Es conocido el interminable reguero de cadáveres que sembró el totalitarismo comunista a lo largo y ancho del mundo. La antigua U.R.S.S., China, Corea del Norte, Vietnam, Camboya, Laos, Afganistán, Cuba… El terror comunista no fue patrimonio exclusivo de Stalin, sino que se propagó a todos los países que empuñaron la hoz y el martillo, como si compitiesen entre ellos por los primeros puestos en el ranking mundial del exterminio. Le Livre noir du communisme (1997), coordinado por Stéphane Courtois (director de investigación del prestigioso CNRS), cifra la pesadilla comunista en casi cien millones de asesinados. Podrá discutirse el monto total de cadáveres, pero nadie duda hoy de la apoteosis macabra que significó el Gulag soviético, el Laogai de la China maoísta o las matanzas de los Jemeres Rojos en Camboya.
Menos conocido, sin embargo, es el terror psicológico que impusieron a su población los diversos regímenes comunistas. Una tupida red de espías, micrófonos ocultos y delaciones anónimas con las que amordazar la libertad de expresión de los ciudadanos. En la Alemania del Este se calcula que uno de cada diez habitantes colaboraba con la policía secreta (Stasi). De ello habla la oscarizada película alemana La vida de los otros (2006), que aborda con brillantez la vigilancia comunista que escudriñaba todas las esferas de la vida. Si Paul Ricœur situó a Marx entre los “maestros de la sospecha”, no es extraño que su hijo político se caracterizara por la sospecha indiscriminada hacia todos los ciudadanos. Un recelo que nacía del Estado y se extendía a la Administración pública y la vida social: incluyendo la familia y las relaciones conyugales.

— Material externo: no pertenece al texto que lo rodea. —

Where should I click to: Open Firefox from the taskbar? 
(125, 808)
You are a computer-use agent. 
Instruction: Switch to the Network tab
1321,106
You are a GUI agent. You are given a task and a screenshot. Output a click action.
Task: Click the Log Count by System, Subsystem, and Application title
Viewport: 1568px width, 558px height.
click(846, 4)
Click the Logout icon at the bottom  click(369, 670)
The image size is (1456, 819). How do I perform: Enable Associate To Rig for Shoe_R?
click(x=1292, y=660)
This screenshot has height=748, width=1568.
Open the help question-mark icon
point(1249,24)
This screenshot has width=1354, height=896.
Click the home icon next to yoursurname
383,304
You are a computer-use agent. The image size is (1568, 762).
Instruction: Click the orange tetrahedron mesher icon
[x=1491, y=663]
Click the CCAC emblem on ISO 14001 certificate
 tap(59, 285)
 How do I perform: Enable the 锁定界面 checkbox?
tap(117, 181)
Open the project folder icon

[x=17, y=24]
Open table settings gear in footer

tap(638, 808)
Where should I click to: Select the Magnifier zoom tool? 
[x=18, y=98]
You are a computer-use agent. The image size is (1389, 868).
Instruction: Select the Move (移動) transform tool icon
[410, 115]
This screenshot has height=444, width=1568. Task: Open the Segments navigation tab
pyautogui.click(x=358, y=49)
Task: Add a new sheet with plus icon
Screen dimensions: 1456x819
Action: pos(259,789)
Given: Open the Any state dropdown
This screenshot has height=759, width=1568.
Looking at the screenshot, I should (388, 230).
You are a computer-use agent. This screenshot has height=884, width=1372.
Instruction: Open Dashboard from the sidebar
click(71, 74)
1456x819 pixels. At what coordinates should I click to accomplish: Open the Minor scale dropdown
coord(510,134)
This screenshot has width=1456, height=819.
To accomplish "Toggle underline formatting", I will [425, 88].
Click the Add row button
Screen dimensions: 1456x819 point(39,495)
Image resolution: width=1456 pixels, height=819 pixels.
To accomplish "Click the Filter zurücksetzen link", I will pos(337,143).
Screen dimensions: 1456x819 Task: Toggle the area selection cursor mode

Todavía uno siente el miedo en los rostros de los ancianos, al caminar por las calles de la antigua Unión Soviética. Ese temor callado, que cala hasta la médula del alma. Esa desconfianza insomne, esa constricción al silencio, para evitar represalias. En Cuba, todavía hoy muchos evitan pronunciar el nombre de Fidel, al que se alude con el gesto de palparse la barba. Saben que, entre sus conocidos, puede haber delatores. Que las paredes oyen, los teléfonos están intervenidos e internet sometido a censura estatal (gracias, en parte, a la tecnología facilitada por la China comunista). Hasta hace poco tiempo se impedía viajar a los cubanos al extranjero, ¿pues quién podría controlar entonces las palabras del viajante, acaso poco agradecidas con la dictadura castrista? Y, como afirma Yoani Sánchez en su blog Generación Y (que recibe más de catorce millones de visitas mensuales), todavía se respira el miedo: “La gente calla, simula, asiente, finge”. Un pavor que trata de apresar las conciencias como una telaraña, hasta la inanición y la muerte del espíritu. Un cepo a la libertad que, pese a todo, será al fin quebrado, como fue demolido el muro de Berlín.